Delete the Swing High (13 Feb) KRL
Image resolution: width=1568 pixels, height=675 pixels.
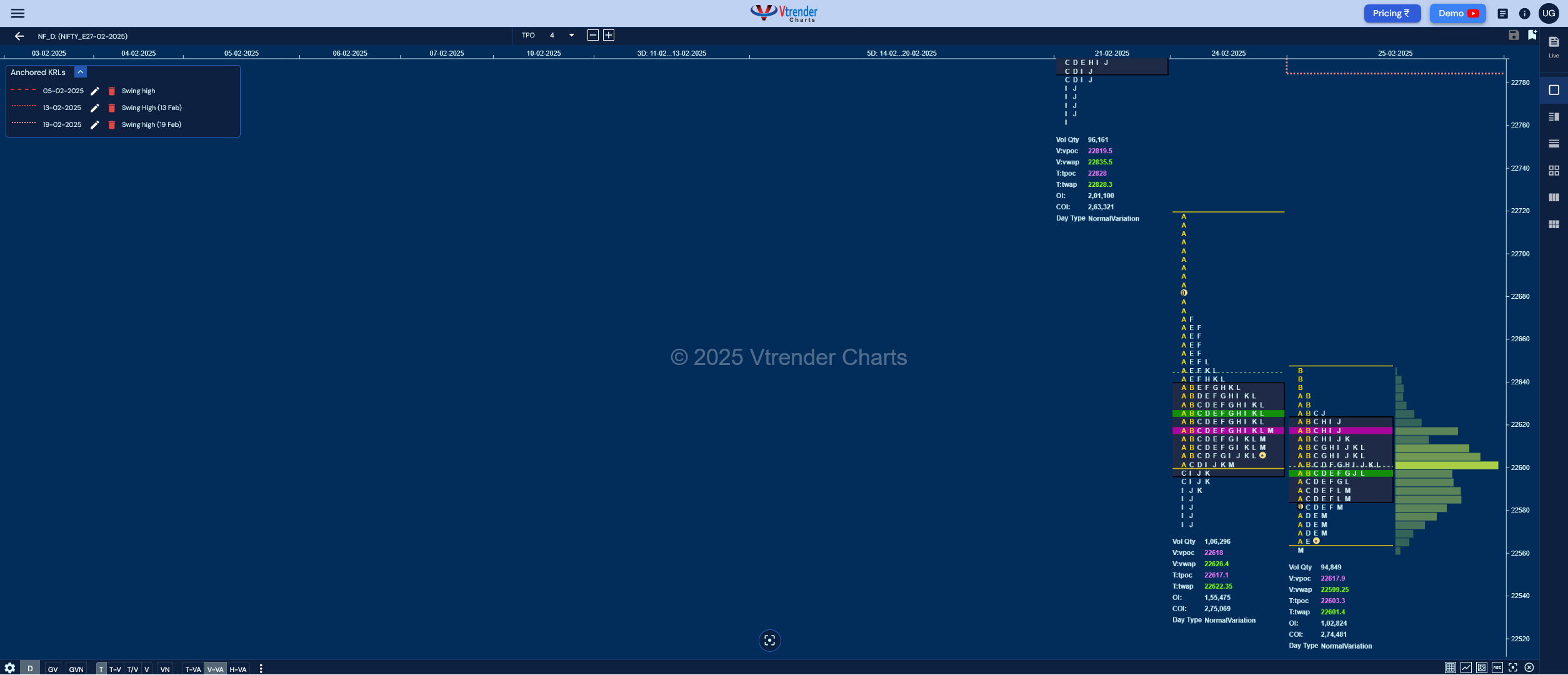click(x=112, y=108)
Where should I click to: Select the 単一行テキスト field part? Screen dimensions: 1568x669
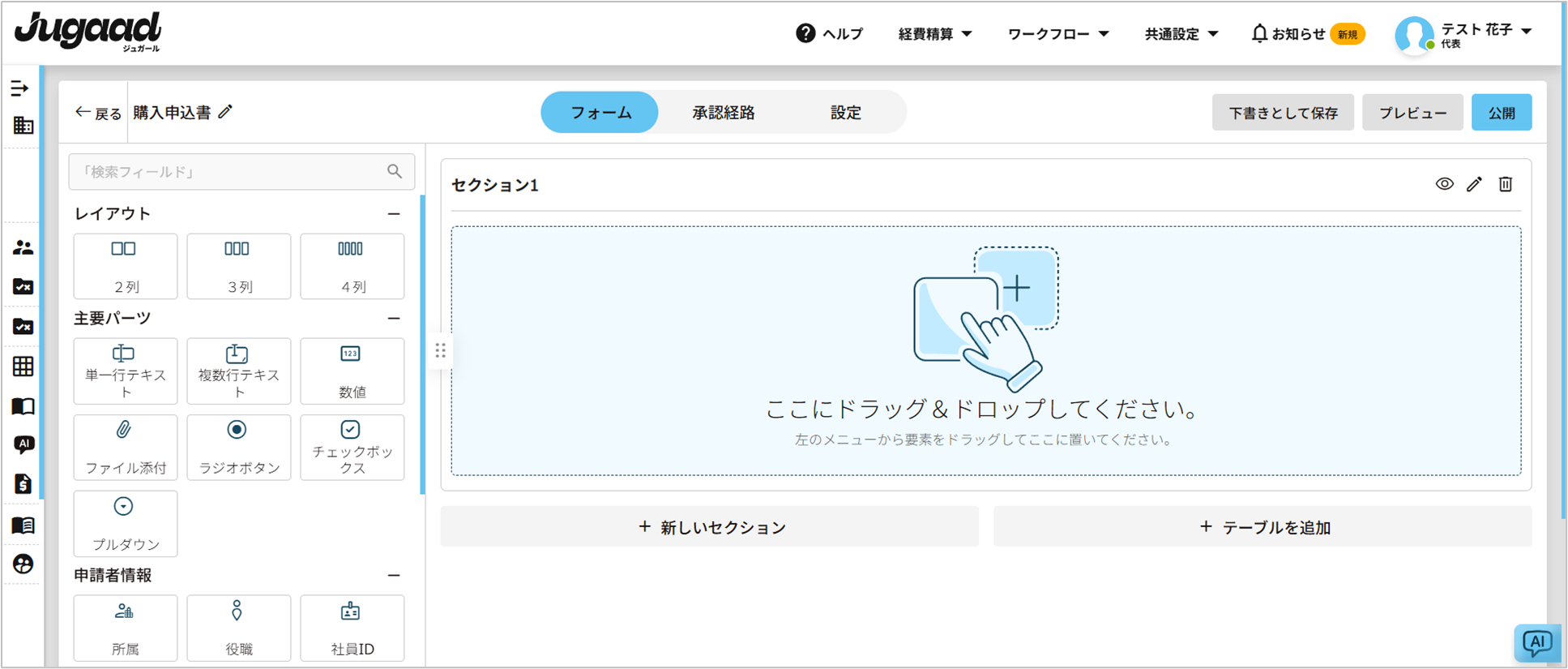[126, 371]
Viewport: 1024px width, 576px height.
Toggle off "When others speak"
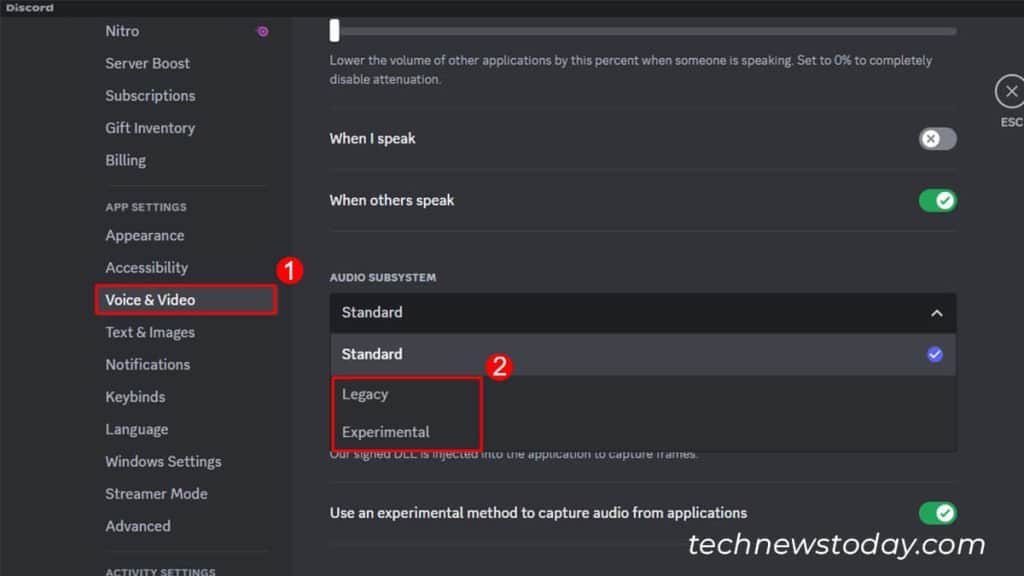click(x=937, y=200)
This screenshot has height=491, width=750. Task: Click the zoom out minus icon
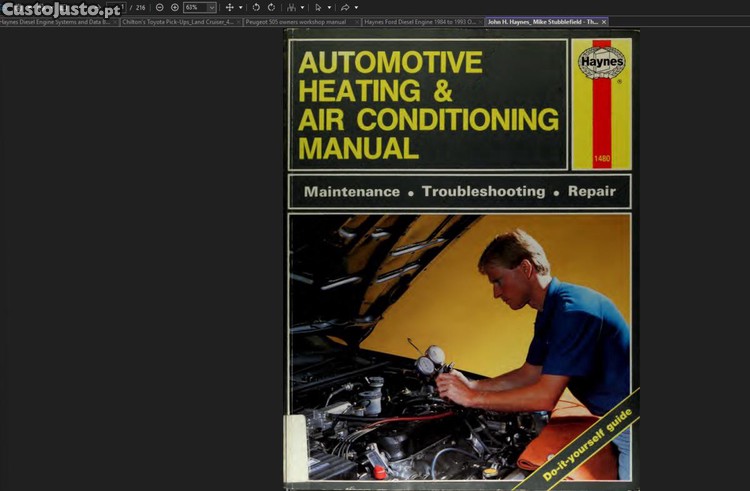pyautogui.click(x=160, y=7)
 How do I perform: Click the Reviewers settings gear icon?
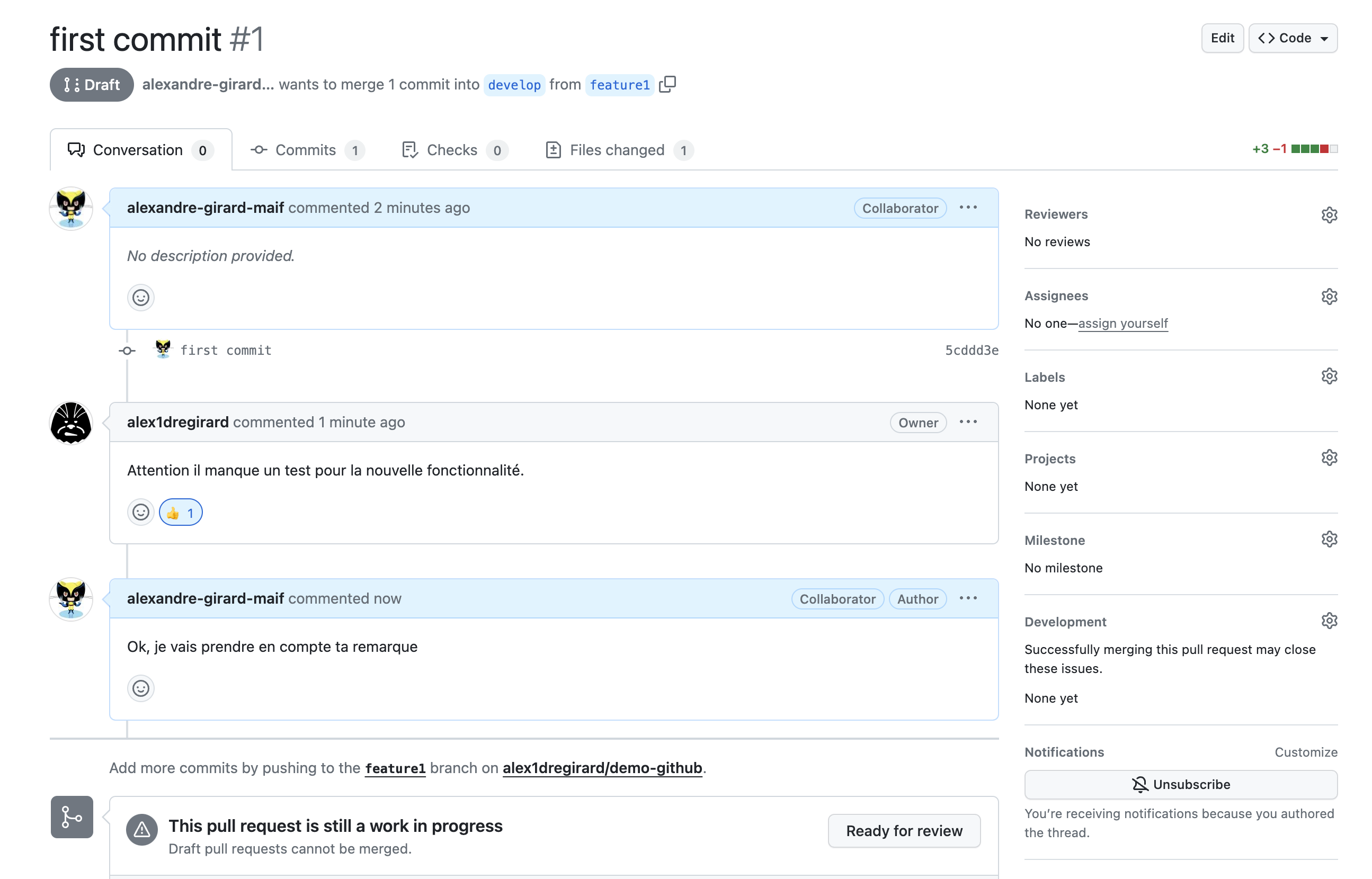pos(1329,213)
○ ○ ○ ○ ○
→ **WHAT NEEDS TO BE DONE**
Reproduce every line of the material above, requests included, and offset each click coordinate in the answers by -65. Omit the pictures.

→ **RESULT**
Delete the Swing High (13 Feb) KRL
Image resolution: width=1568 pixels, height=675 pixels.
click(x=47, y=43)
Where should I click to: Select the 単一行テキスト field part? Screen dimensions: 1568x669
[61, 306]
Viewport: 1024px width, 576px height.
Toggle off "When others speak"
click(x=872, y=135)
This screenshot has height=491, width=750. Task: Click the zoom out minus icon
pyautogui.click(x=95, y=-58)
 How do I perform: Click the Reviewers settings gear icon?
pos(1264,148)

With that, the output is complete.